WORK REQUEST: Within these entries, how many lines contain the word "crosshair"? Answer with the number alone.

AVAILABLE DATA:
= = = = = = =

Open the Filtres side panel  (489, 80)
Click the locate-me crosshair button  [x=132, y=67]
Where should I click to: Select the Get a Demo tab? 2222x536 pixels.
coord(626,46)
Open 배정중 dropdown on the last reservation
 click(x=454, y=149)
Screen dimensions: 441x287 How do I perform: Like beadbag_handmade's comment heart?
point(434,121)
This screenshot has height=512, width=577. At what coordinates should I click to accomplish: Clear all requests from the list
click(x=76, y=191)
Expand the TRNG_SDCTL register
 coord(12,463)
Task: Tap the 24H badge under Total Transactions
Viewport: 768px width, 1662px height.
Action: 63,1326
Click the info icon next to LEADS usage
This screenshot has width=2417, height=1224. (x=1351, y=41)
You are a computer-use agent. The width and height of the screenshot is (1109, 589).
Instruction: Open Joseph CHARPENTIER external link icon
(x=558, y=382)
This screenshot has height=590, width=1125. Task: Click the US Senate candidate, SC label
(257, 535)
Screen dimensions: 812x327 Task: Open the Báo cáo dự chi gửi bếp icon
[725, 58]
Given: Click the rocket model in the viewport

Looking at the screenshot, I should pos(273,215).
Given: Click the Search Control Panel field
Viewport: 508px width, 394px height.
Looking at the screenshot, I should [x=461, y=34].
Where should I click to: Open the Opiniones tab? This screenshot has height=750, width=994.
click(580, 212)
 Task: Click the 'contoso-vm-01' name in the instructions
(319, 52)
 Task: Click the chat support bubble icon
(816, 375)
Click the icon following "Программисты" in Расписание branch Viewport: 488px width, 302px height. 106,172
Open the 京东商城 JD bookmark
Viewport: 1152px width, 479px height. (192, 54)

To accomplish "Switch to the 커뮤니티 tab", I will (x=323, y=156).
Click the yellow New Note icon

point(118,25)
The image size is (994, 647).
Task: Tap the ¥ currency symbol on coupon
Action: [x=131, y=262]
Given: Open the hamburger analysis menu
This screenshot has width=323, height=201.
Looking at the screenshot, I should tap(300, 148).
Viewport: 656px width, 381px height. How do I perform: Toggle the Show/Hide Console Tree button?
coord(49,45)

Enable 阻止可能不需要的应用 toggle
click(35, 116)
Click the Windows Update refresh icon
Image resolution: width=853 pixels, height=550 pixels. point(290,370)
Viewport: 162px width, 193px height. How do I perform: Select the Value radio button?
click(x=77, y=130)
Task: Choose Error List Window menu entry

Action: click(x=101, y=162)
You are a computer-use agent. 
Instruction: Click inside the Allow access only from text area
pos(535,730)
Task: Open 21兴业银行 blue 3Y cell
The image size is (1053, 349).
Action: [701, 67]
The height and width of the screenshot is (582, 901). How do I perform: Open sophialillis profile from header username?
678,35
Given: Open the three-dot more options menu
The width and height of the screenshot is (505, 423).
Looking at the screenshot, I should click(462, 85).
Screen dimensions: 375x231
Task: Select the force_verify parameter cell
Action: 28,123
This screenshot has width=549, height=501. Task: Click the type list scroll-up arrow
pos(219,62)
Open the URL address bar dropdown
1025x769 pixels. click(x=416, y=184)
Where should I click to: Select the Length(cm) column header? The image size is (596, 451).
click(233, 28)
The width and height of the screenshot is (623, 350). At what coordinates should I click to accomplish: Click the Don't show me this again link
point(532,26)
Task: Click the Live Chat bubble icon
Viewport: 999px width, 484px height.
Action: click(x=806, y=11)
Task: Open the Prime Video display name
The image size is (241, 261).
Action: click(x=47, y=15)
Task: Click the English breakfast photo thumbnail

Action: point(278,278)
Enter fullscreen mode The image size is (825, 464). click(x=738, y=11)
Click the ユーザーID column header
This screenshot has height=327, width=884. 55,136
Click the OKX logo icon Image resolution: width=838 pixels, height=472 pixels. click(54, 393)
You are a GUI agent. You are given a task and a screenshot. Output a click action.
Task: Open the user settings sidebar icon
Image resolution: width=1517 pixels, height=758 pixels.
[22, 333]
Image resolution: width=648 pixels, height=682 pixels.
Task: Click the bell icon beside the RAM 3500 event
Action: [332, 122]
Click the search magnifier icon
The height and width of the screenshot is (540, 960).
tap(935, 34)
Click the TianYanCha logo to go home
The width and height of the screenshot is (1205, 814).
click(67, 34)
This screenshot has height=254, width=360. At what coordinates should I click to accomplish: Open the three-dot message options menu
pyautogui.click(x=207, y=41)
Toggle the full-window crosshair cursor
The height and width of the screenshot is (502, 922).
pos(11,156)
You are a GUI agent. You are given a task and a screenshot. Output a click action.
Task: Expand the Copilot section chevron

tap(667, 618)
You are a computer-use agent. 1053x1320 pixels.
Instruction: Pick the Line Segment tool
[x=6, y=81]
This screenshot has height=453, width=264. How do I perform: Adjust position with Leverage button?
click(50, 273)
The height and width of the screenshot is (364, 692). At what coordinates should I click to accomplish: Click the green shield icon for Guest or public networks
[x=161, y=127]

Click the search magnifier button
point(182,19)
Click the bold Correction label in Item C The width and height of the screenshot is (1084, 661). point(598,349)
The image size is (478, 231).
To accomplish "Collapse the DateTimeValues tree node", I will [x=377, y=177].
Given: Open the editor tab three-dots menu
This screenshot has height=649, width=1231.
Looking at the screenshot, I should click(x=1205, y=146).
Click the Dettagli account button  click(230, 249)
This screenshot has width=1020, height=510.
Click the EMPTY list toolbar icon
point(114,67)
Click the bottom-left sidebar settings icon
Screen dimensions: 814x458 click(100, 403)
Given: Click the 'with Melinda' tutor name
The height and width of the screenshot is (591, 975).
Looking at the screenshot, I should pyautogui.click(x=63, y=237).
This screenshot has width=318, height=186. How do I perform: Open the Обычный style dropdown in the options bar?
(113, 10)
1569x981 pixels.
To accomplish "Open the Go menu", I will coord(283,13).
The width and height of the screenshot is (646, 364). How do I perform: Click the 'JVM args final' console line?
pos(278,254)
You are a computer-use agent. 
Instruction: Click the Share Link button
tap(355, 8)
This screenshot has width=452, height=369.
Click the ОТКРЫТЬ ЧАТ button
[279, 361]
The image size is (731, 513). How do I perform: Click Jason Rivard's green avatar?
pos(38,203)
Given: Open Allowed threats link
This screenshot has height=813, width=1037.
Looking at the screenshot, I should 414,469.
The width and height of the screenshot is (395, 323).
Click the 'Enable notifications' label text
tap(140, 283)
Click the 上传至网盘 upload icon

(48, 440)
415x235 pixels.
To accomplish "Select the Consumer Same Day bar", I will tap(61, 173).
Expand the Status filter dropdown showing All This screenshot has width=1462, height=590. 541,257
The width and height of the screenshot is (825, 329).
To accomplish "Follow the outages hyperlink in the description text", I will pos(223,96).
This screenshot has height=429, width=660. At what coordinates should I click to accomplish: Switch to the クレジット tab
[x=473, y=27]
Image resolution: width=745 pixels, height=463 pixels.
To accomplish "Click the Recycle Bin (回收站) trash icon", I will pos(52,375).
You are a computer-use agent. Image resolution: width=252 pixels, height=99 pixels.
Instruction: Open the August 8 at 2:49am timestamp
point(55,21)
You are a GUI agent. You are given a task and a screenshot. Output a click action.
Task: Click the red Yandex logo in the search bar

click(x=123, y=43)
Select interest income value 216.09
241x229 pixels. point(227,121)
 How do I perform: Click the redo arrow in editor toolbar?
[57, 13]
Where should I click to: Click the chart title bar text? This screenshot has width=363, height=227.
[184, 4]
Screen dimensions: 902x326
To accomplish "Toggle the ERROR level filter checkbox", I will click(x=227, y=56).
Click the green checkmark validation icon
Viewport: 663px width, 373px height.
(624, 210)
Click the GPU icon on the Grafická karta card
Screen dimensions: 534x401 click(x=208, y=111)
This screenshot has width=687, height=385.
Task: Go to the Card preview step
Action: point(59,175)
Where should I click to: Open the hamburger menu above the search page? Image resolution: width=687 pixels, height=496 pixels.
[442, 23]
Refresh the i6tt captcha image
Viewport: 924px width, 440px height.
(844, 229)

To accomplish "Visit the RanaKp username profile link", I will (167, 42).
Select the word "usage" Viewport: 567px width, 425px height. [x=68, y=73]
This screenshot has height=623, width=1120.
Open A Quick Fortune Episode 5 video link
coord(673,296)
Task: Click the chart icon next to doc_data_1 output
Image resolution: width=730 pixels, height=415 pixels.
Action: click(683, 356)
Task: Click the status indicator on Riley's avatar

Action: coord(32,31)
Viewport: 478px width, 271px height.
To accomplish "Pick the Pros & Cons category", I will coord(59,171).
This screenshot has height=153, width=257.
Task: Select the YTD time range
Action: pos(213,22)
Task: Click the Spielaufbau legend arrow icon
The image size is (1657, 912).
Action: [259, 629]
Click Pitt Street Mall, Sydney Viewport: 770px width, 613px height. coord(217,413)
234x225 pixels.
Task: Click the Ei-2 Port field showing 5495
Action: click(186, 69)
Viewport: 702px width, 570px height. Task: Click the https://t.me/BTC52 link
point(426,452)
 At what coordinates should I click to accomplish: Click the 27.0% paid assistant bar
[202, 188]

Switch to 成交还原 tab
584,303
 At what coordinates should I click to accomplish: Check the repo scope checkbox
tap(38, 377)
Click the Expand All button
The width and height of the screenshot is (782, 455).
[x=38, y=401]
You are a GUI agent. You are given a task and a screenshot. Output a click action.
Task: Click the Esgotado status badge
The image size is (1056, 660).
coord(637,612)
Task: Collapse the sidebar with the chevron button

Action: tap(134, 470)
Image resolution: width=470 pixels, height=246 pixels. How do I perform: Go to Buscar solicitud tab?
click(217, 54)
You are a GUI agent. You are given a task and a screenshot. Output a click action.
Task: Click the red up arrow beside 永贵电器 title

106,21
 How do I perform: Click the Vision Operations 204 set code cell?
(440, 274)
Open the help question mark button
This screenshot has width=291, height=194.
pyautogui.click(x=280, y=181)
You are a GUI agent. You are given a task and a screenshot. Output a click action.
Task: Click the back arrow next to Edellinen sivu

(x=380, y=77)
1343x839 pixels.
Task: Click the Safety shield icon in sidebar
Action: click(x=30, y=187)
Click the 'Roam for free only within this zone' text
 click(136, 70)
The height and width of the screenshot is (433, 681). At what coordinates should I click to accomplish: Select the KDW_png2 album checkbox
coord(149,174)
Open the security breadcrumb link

= = = = = = =

ANSWER AREA: 2